Threading the writing in a log file

Threading the writing in a log file - c++

I'm setting up a log system for my (2d) game engine, and it should be able to write lines to a file.
The point is, writing to the disc is not instantaneous. If the file writing (basically, the file.flush()) is done in the thread who is calling the Trace.Write(), will it hang while the file is being written ?
If it is the case, then it would be interesting to create a thread used only to write the log lines to the log file, while the processing thread would continue what it is doing.
Same question with the console (while I'm here...).
The question is :
"Is it interesting in a calculation intensive program, to thread the console and/or file writing ?"
Thank you.

Yes, your thread may be suspended while it is in a IOWAIT state. This is a classical suspend situation.
If it is a good idea to create a thread only responsible for writing logfile entries depends on your code. Is it I/O bound? Then it might be a good idea. Is your code CPU bound? Then it won't help much. Is it neither? Then it doesn't matter.
The best way to figure this out is to analyze your code and benchmark the two versions.

If you queue off the log writes to a dedicated logging thread, there are many advantages. The big disadvantage is that the logging will almost certainly not have happened when your log call returns. If the problem you are trying to catch is is a disastrous crash, the log entry that identifies the bug may not get written at all.
Is it interesting in a calculation intensive program, to thread the console and/or file writing ?
In general, given the caveat above, probably yes:
See also:

If the file writing (basically, the file.flush()) is done in the thread who is calling the Trace.Write(), will it hang while the file is being written ?
Yes. This is because the flush() call is designed to ensure the data hits the disk.
If it is the case, then it would be interesting to create a thread used only to write the log lines to the log file, while the processing thread would continue what it is doing.
Why not just stop calling flush()? If you're not interested in making absolutely sure that, by a certain part of the program, all the data written so far is on the disk, just stop calling flush() manually, and it'll get buffered and written out in the usual efficient manner.
Ultimately there might be some small benefit of having the log writes in another thread, if the disk writing system requires periodic syncs that hang the thread (which I'm not confident is the case), but I would expect that you lose far more than you gain by having to implement synchronisation on however you pass your loggable strings to the background thread. Then you start getting into wondering whether you can use a lock-free queue or some other complex system when really you probably just needed to do it the simple way in the first place - write whenever you like, only flush when absolutely necessary.

Related

How to write-off an expensive file I/O in the middle of a C++ program

I am working on some code which is performance wise extremely demanding (I am using microsecond timers!). The thing is, it has a server<->client architecture where a lot of data is being shared at high speeds. To maintain a sync between the client and the server a simple "sequence number" based approach is followed. Such that if the client's program crashes, the client can "resume" communication by sending the server the last sequence number and they can "resume operations" without missing out on anything.
The issue with this is that I am forced to write sequence numbers to disk. Sadly this has to be done on every "transaction". This file write causes huge time costs (as we would expect).
So I thought I would use threads to get around this problem. However, if I create a regular thread, I would have to wait until the file write finishes anyway and if I used a detached thread, I am doing something risky, as the thread might not finish when my actual process is killed (let's say) and thus the sequence number gets messed up.
What are my options here. Kindly note that sadly I do not have access to C++11. I am using lpthread on linux.

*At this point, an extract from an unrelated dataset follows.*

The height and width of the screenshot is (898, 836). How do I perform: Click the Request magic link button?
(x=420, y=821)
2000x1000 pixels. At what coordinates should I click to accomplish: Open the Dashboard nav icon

You can just add the data to a queue, and have the secondary threads dequeue, write, and signal when they're done.
You can also get some inspiration from log-based file systems. They get around this problem by having the main thread first writing a small record to a log file and returning control immediately to the rest of the program. Meanwhile, secondary threads can carry out the actual data write, and signal when done by also writing to the log file. This helps your maintain throughput by deferring writes to when more system resources are available, and doesn't block the main thread. Read more about it here

What is the most efficient way of logging very small amount of data?

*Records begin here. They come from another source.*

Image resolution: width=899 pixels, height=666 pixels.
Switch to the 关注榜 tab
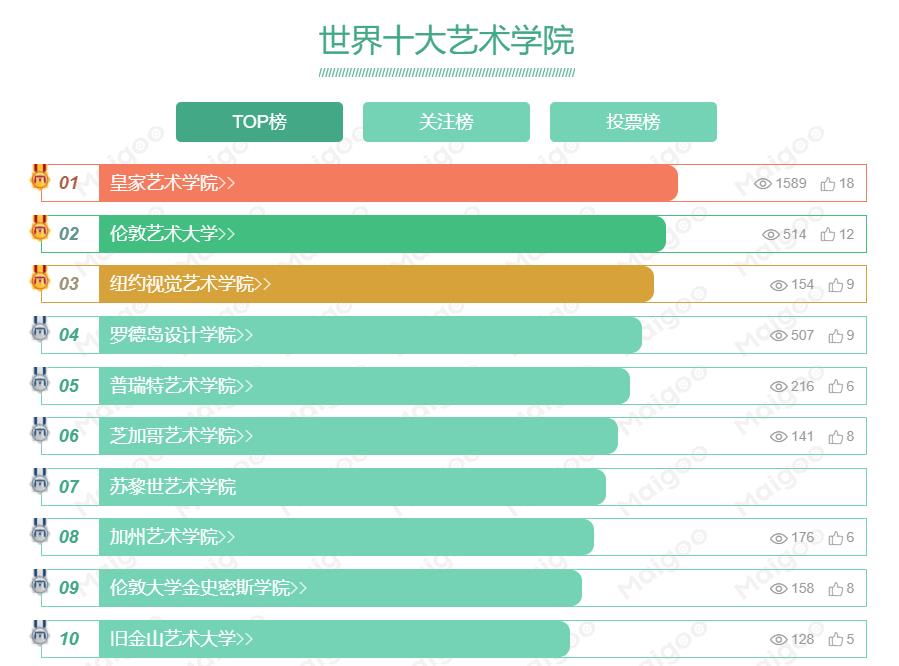coord(447,121)
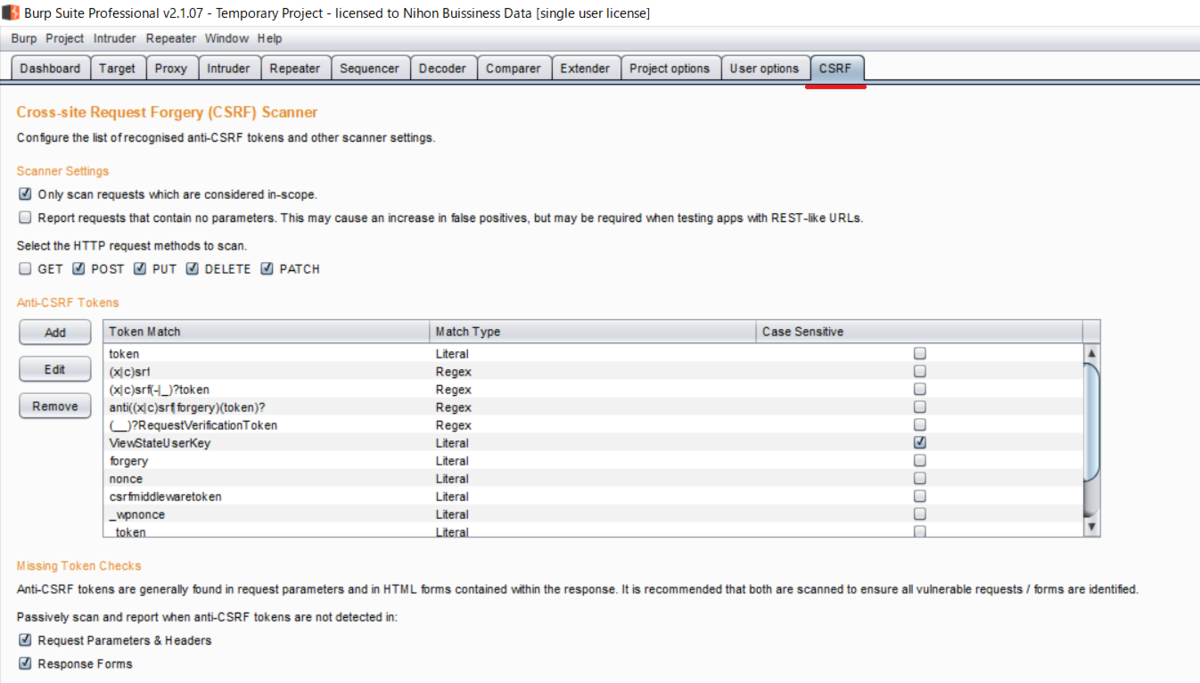Switch to the Decoder tab

443,67
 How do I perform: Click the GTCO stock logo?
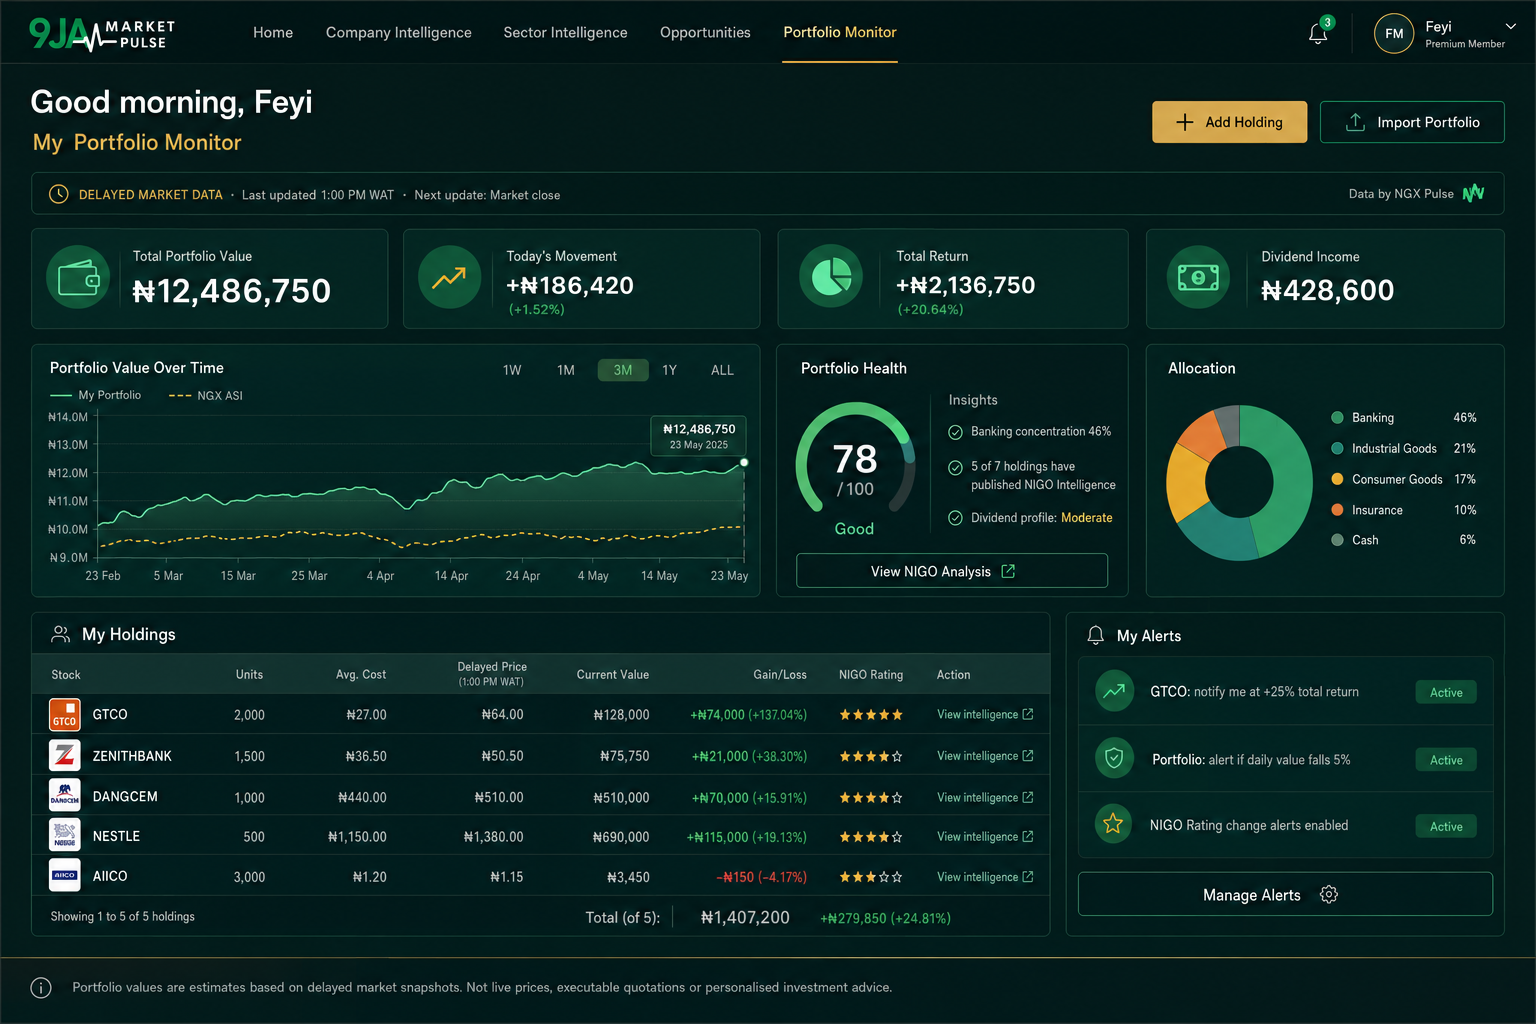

Suppose I am logging only 1 integer when a function is called in multi-threaded environment, then what is the best design to implement this mechanism ? Example:
void foo1 () {
log(1);
...
}
void foo2 () {
log(2);
...
}
Following are the possible ways:
Simply log into the file using fprintf(). Problem:
Isn't it an expensive operation to call a
function just to log 1 integer ? Correct me if I am wrong.
Store logged integers into an array buffer; and flush periodically into a file.
Problem: If a thread crashes, then process would stop all the threads. So possibly, I may loose lot of last log info.
Any more suggestion for efficient logging mechanism ?

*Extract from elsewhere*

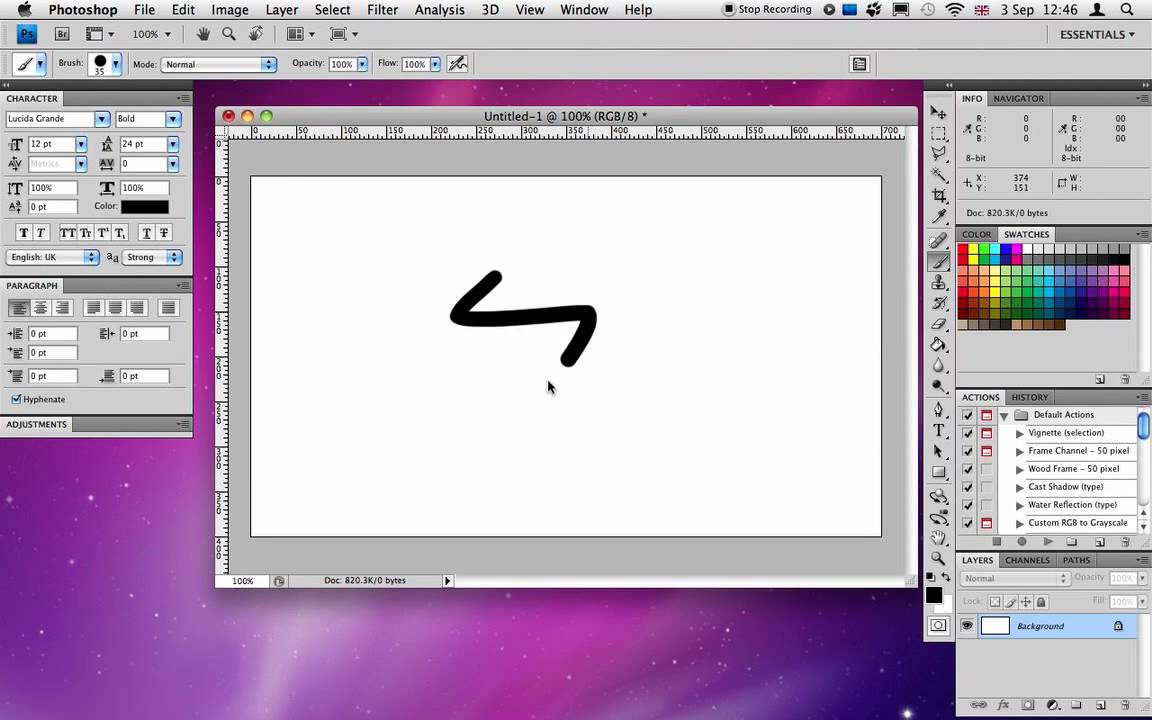Open the Essentials workspace switcher
Viewport: 1152px width, 720px height.
tap(1097, 35)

Well, "simple" logging isn't. fprintf will make a jump to kernel (context switch), then back to program (also context switch). Ain't fast, if speed is what you need. You'd probably also need a very, very expensive sync() to make sure the logging data actually makes it to the disk in case of power failure. You really don't want to go there :)
I'd say that the buffered method is actually the fastest and most reasonable tradeoff between speed and reliability. What I'd do is have that buffer, synchronized to be safely written by multiple threads. Concurrently I'd run a disk-writer thread that would flush data to disk once in a while (depends a lot on kind of data you have). I'd use very basic language feature, going more into the plain C land, just because some features (exception handling, multiple inheritance..) are just too prone to break in special circumstances.
One thing you maybe don't know, is that programs do have a say when they crash. You can subscribe to program killing signals (some signals can be cancelled by program, but killing signal isn't one of them). While you're in signal handling, you can flush the log buffer one last time and save more data. And there is also atexit().

You could either take a look at a logging library like boost log or alternatively look at wrapping up std::cout, cerr, cin (or the file you log too) with mutexes, because there are buffered then it shouldn't continuously be writing small amounts to the file.

Easy way to avoid clog collision from different threads?

I have a multi-threaded program where two separate threads are sending debug output to std::clog and the outputs are interspersed. I would like to find an easy way to force the output to at least be kept separate except at line feeds in the output. This way, the debug output can be more readily interpreted. In some places, I've inserted a sleep(1) before the output and gather up the output into a string before sending it to clog to reduce the chances of collision, but I'd prefer a more robust and sure fired solution.
Is there an easy way to ensure that each thread writes a whole line at a time to std::clog before the other thread can get in and write its own line of output?

There's no particularly easy way of doing this, and there's an extended discussion about it here: http://www.cplusplus.com/forum/general/27760/
The problem is somewhat solved there with the creation of a new AtomicStream that writes an entire line atomically, before anything else is streamed (this is done with buffering tricks). You'll need to come up with a similar solution. Sorry for the non-easy answer -- thread synchronization will somehow have to make it into your solution.
This may be derivative, but if your std::clog redirects to a file, you could also have multiple files for the multiple threads.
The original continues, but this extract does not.